**Supplied information**

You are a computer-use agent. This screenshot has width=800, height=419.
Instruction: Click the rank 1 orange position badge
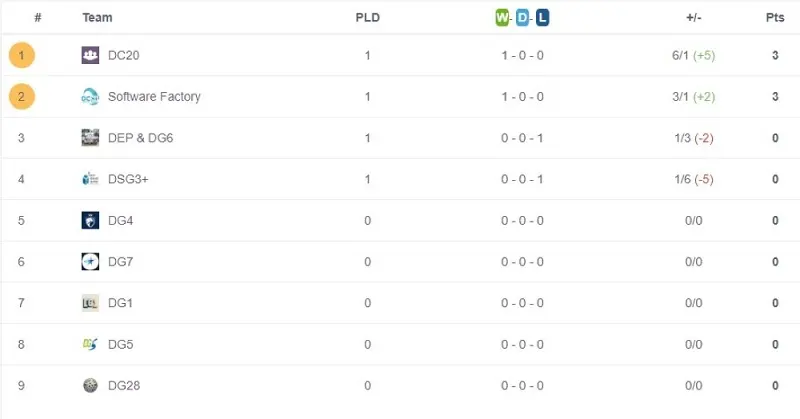pos(22,55)
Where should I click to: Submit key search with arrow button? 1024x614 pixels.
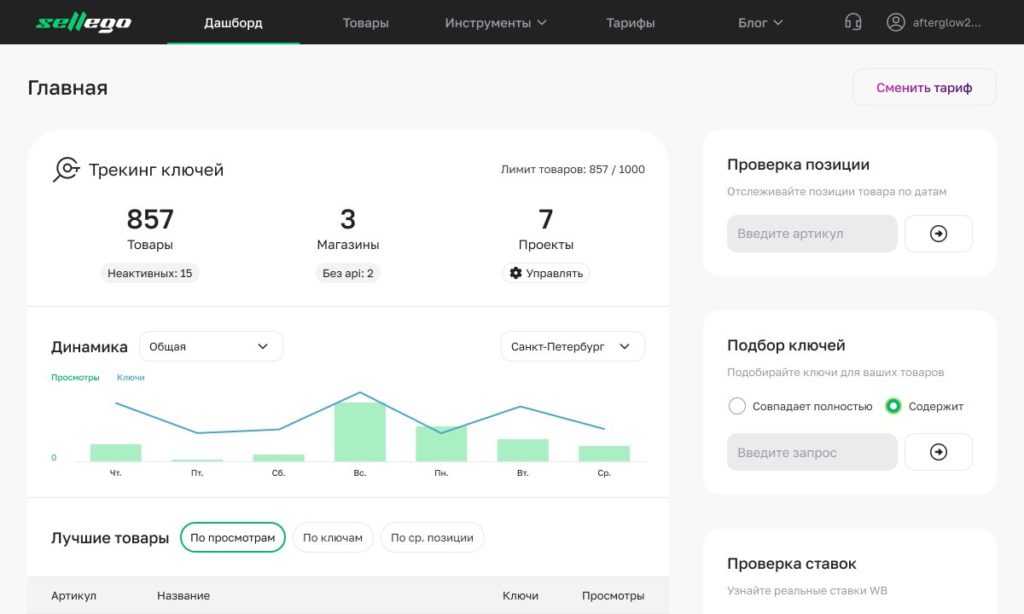click(938, 452)

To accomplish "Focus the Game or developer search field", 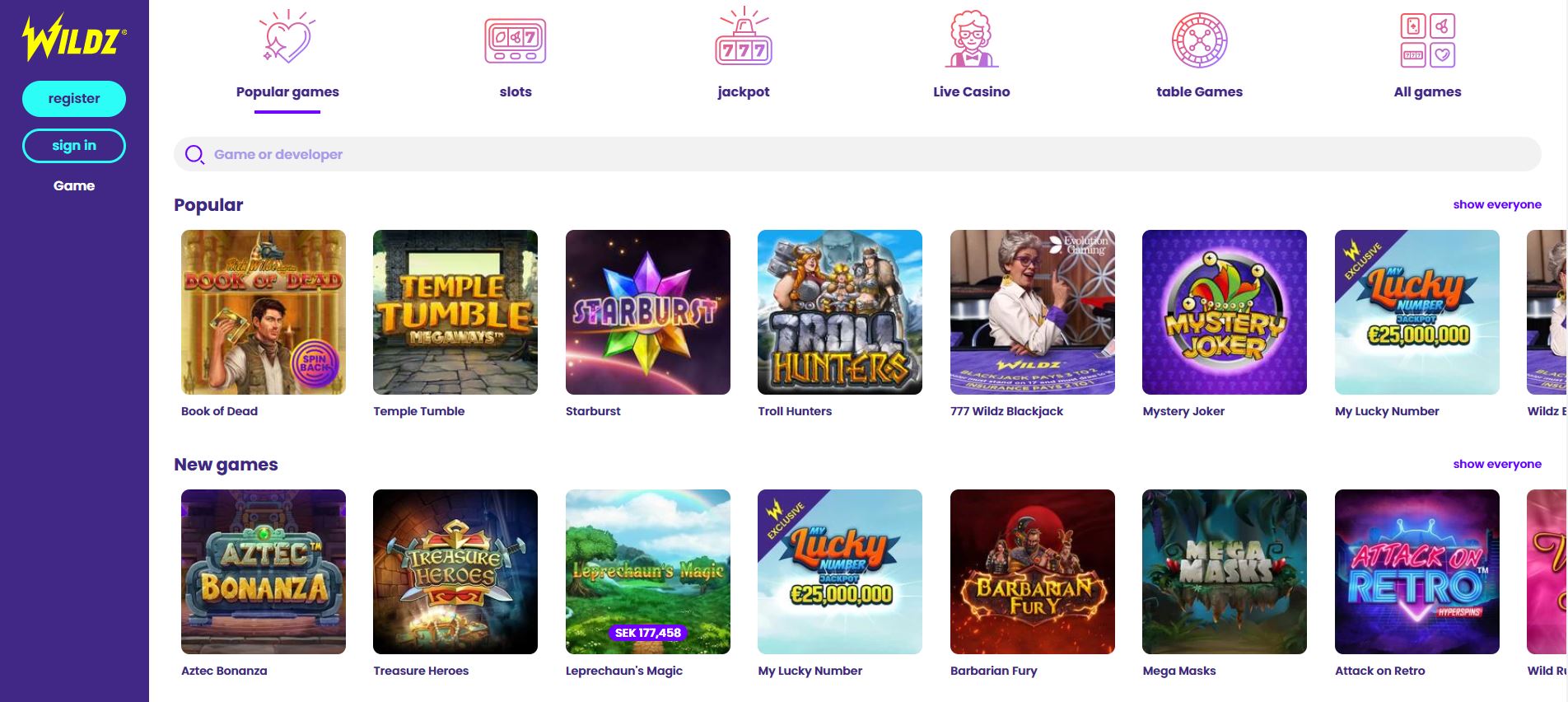I will tap(857, 154).
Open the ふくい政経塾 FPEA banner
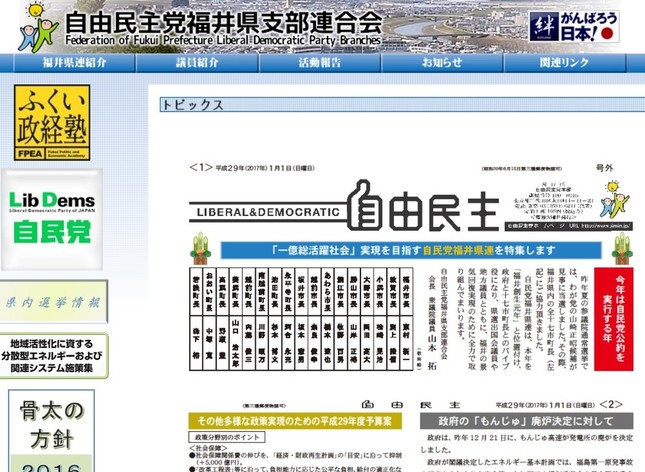 51,122
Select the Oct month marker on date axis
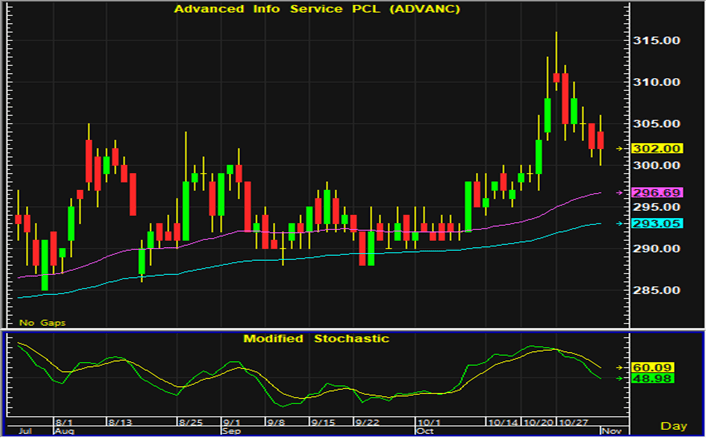 pos(425,431)
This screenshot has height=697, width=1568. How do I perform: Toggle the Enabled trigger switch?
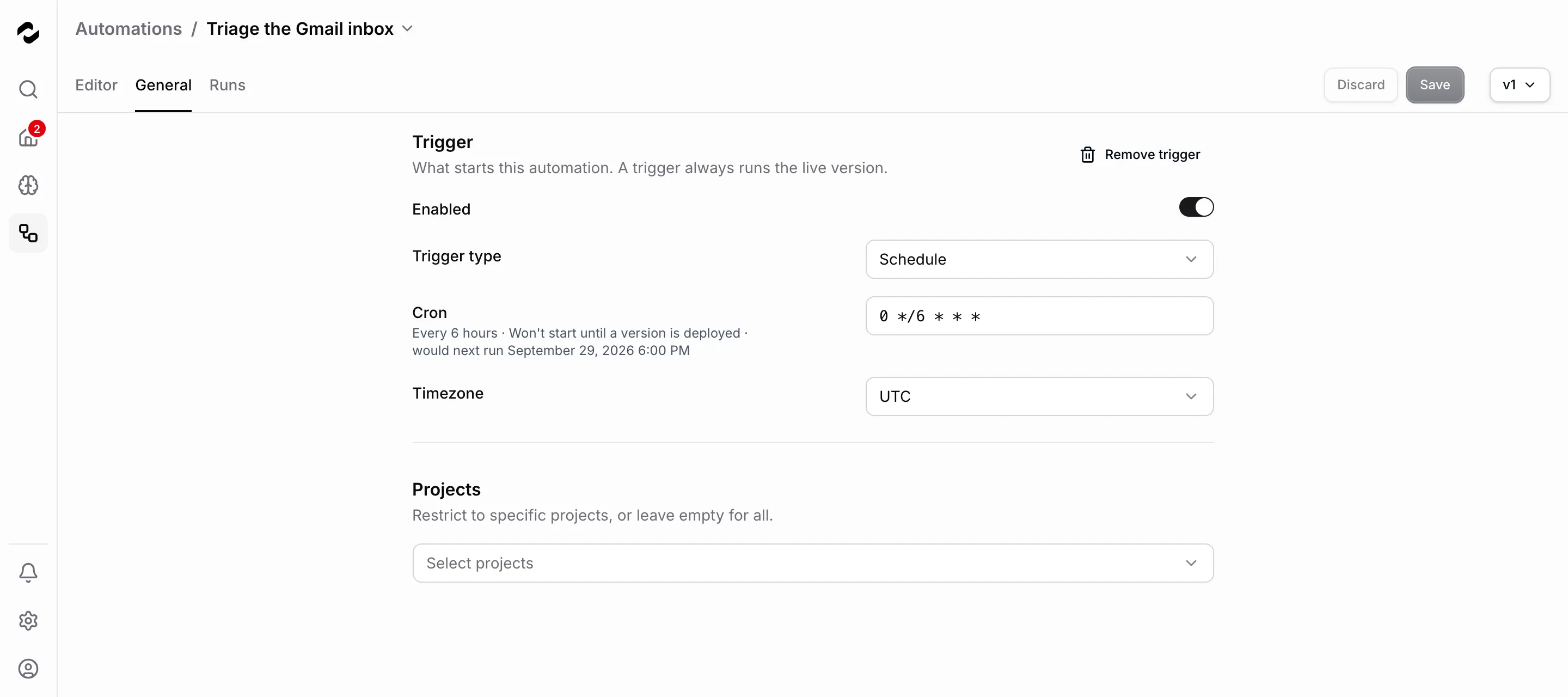click(x=1196, y=207)
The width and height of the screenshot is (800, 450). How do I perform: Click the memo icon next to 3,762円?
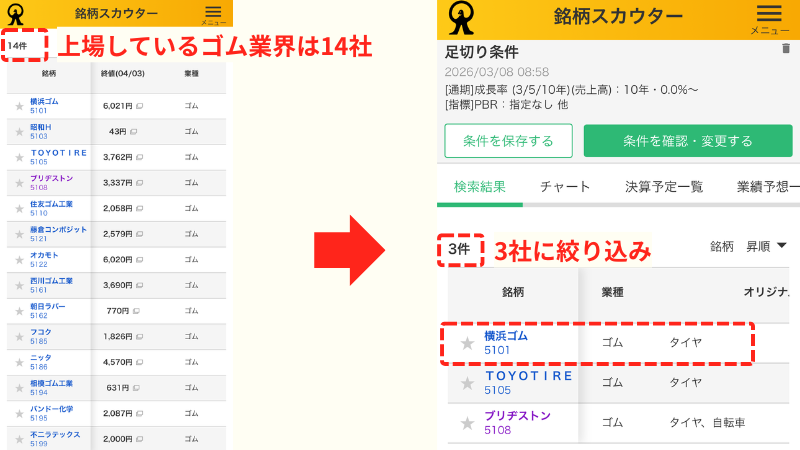(139, 156)
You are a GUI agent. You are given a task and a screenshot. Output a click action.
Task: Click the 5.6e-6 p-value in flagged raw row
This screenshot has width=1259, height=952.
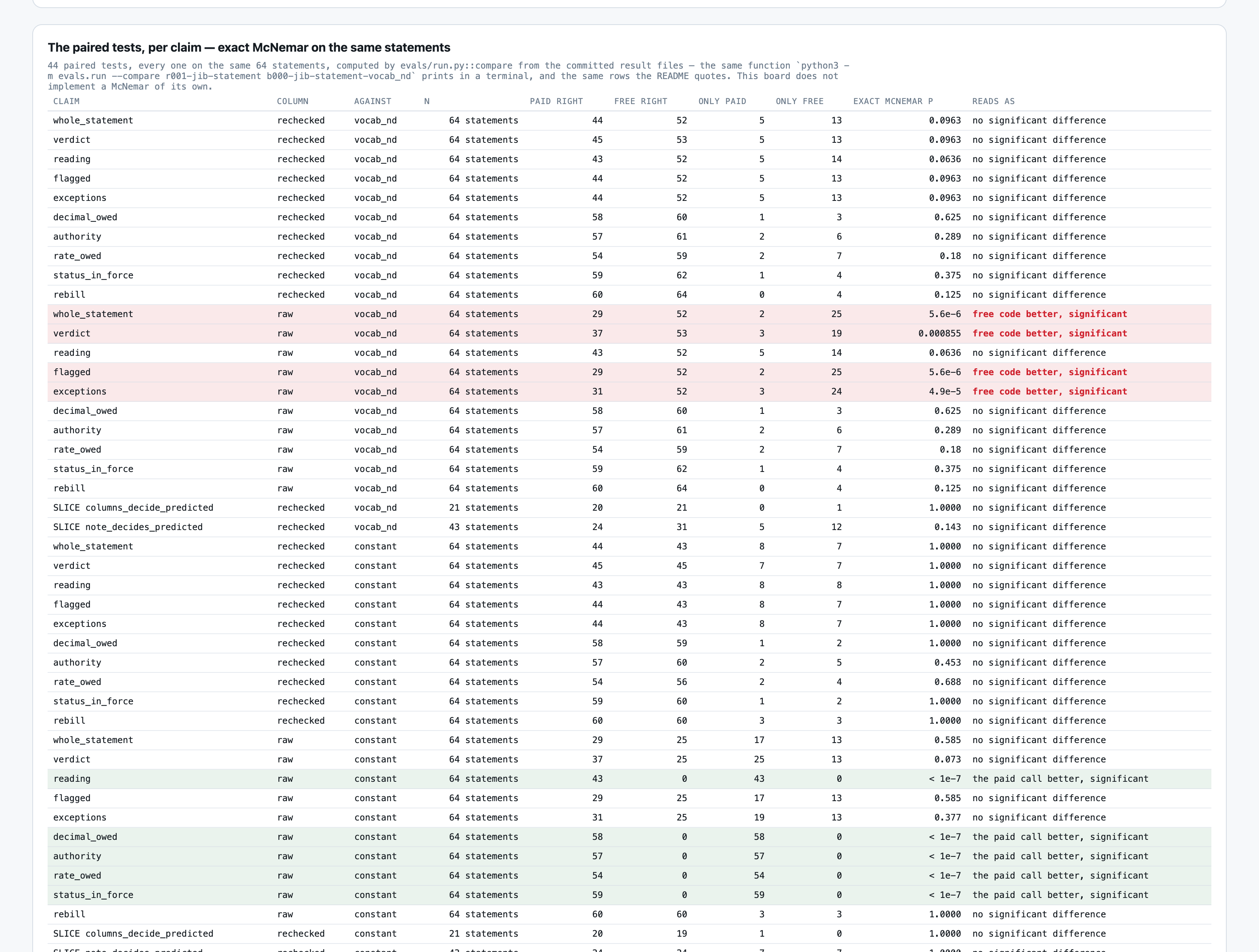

**Action item**
Above are entries with pictures among them. Write out exactly the lines from the one containing "Open the ふくい政経塾 FPEA banner" through the one containing "Task: Click the", ends included, and leave those pictures out.

**Expected output**
Open the ふくい政経塾 FPEA banner
 51,122
Select the Oct month marker on date axis
 pos(425,431)
This screenshot has height=697, width=1568. How do I perform: Toggle the Enabled trigger switch?
click(x=1196, y=207)
The width and height of the screenshot is (800, 450). How do I perform: Click the memo icon next to 3,762円?
(139, 156)
You are a GUI agent. You are given a task and a screenshot. Output a click action.
Task: Click the 5.6e-6 p-value in flagged raw row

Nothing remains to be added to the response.